Ideas for EVERY-DAY LIFE SCENES (4)

Continuing our series based on ‘The Sun Kingdom of the Aztecs’ by Victor W. von Hagen (1958/1960), Von Hagen tells the story of the Aztecs through the eyes of a 14-year-old Aztec youth, Speaking Eagle...

The corn was now fully ripened. Speaking Eagle knew exactly what work should be done at this time. He went through the fields, bending the ears of corn in such a way that the birds could not get at the kernels and eat them.
It was the Indian custom to plant corn in March, after the rains. When the ground was soft, the Aztecs dug out hillocks of earth, set three feet apart, in which they planted three or four grains of corn. Preparing the ground with only a fire-hardened digging stick was the hardest work of all, and the Indians regularly helped one another in this.

The clan council agreed that if one acre of land could be expected to yield 20 cargoes of corn each year - a cargo of corn was 60 pounds, which a man could easily carry on his back - and each man had ten acres, then each family in the clan would have 12,000 pounds of corn a year. All this was worked out on paper by a scribe.

To prepare the land, weed and harvest the corn (and the beans and squash planted on the same land), would take 200 days of an Aztec’s time, provided his wife and his children helped him.

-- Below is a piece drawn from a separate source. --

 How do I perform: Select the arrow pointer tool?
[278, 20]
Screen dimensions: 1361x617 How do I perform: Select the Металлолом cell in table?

And now once again, as it had been for century after century, it was September, the gathering month, the harvesting of corn. Overcome by his thoughts, Speaking Eagle tenderly placed on the ground a small clay image of Xilonen, the corn goddess. Scooping up a handful of the good earth, he let it run through his fingers as he muttered his prayer, until the image was entirely covered.